Wanneer meld je een datalek aan betrokkenen?

Volgens de Autoriteit Persoonsgegevens moet een verwerkingsverantwoordelijke een datalek ‘onverwijld’ melden aan de betrokkenen als het datalek een hoog risico inhoudt voor hun rechten en vrijheden. Door betrokkenen zo snel mogelijk op de hoogte te stellen kunnen zij, voor zover dat mogelijk is, voorzorgsmaatregelen treffen (denk aan bijvoorbeeld het wijzigen van wachtwoorden).

De Autoriteit Persoonsgegevens geeft een lijstje van mogelijke gevolgen van datalekken: discriminatie, (identiteits-)fraude, financiële schade en/of reputatieschade.
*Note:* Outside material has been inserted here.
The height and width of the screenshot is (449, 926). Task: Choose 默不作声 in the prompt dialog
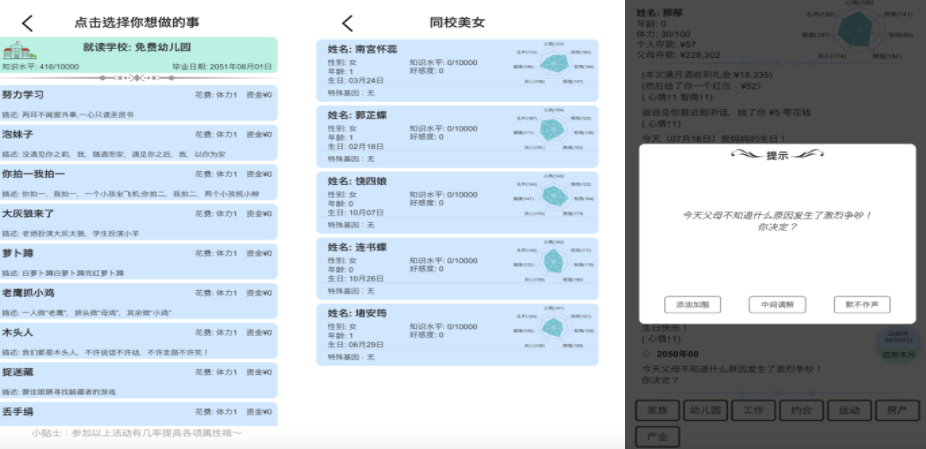pyautogui.click(x=861, y=305)

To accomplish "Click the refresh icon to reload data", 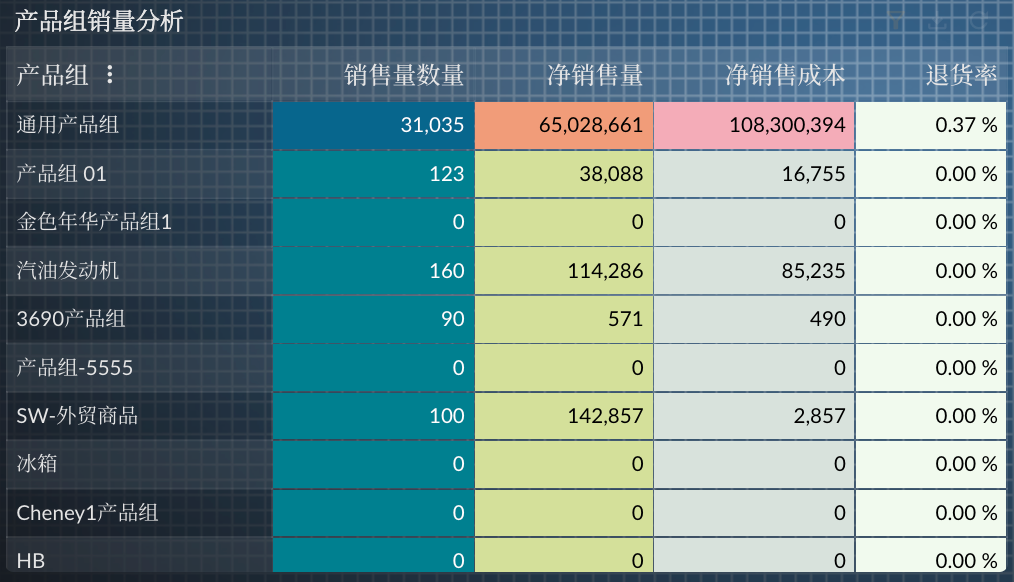I will point(978,20).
Als een dergelijk gevolg waarschijnlijk is, moet de betrokkenen ingelicht worden.  Wanneer er bijzondere persoonsgegevens zijn gelekt, dan kun je ervan uitgaan dat bovenstaande schade waarschijnlijk kan optreden, en dat het datalek dus gemeld moet worden aan de betrokkenen.

Er zijn drie uitzonderingen op de meldplicht aan de betrokkenen.
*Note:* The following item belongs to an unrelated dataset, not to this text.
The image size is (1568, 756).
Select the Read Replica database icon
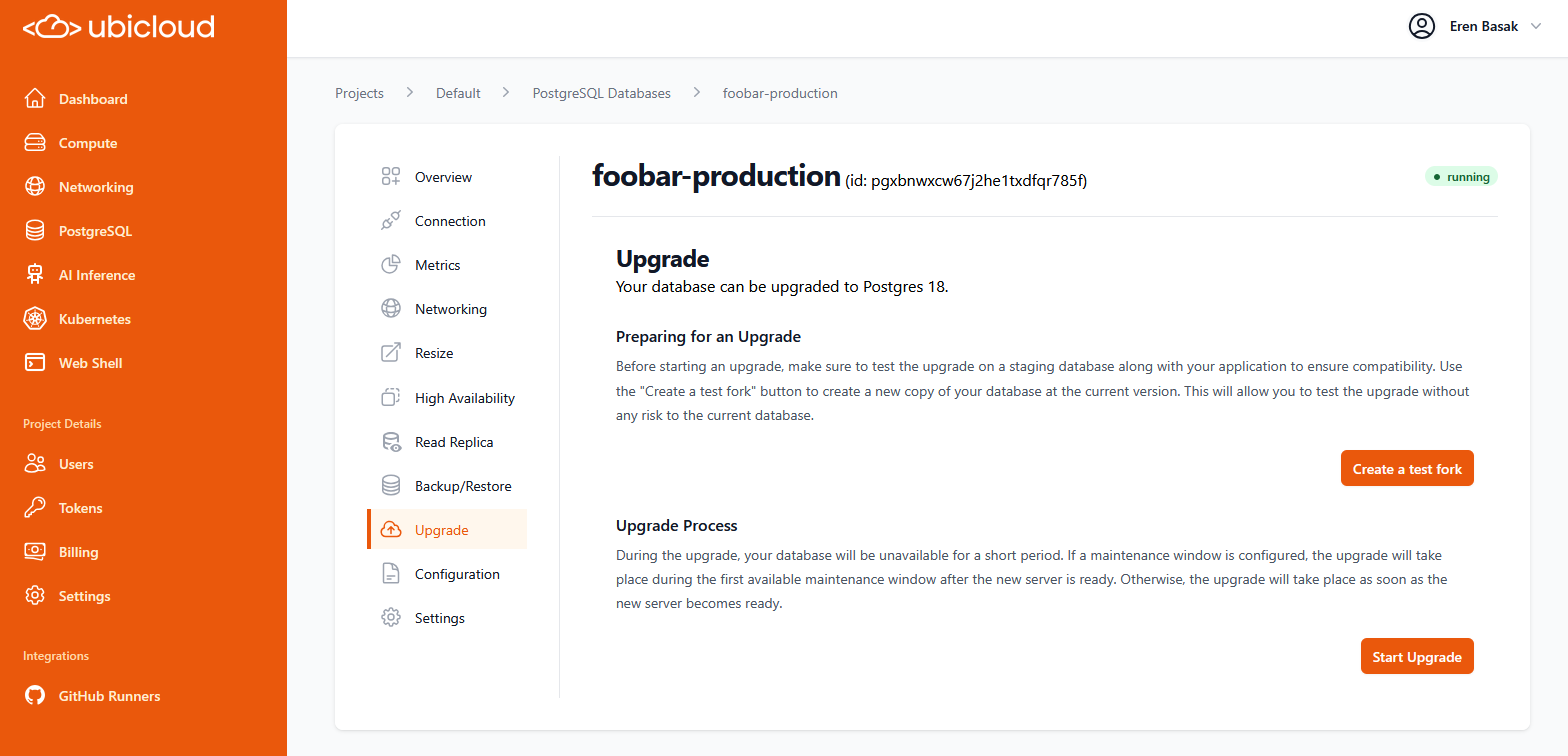391,441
  1. De verwerkingsverantwoordelijke heeft passende technische en organisatorische maatregelen genomen om persoonsgegevens vóór de inbreuk te beschermen, met name maatregelen die de persoonsgegevens onbegrijpelijk maken voor onbevoegden.
  2. Onmiddellijk na een inbreuk heeft de verwerkingsverantwoordelijke maatregelen genomen om ervoor te zorgen dat het hoge risico voor de rechten en vrijheden van natuurlijke personen zich waarschijnlijk niet meer zal voordoen.
  3. Het zou onevenredige inspanningen vergen om contact op te nemen met personen, misschien omdat hun contactgegevens verloren zijn gegaan als gevolg van de inbreuk of omdat deze gegevens niet bekend zijn. De verwerkingsverantwoordelijke moet dan een openbare mededeling doen of een soortgelijke maatregel nemen, waarbij de personen even doeltreffend worden geïnformeerd.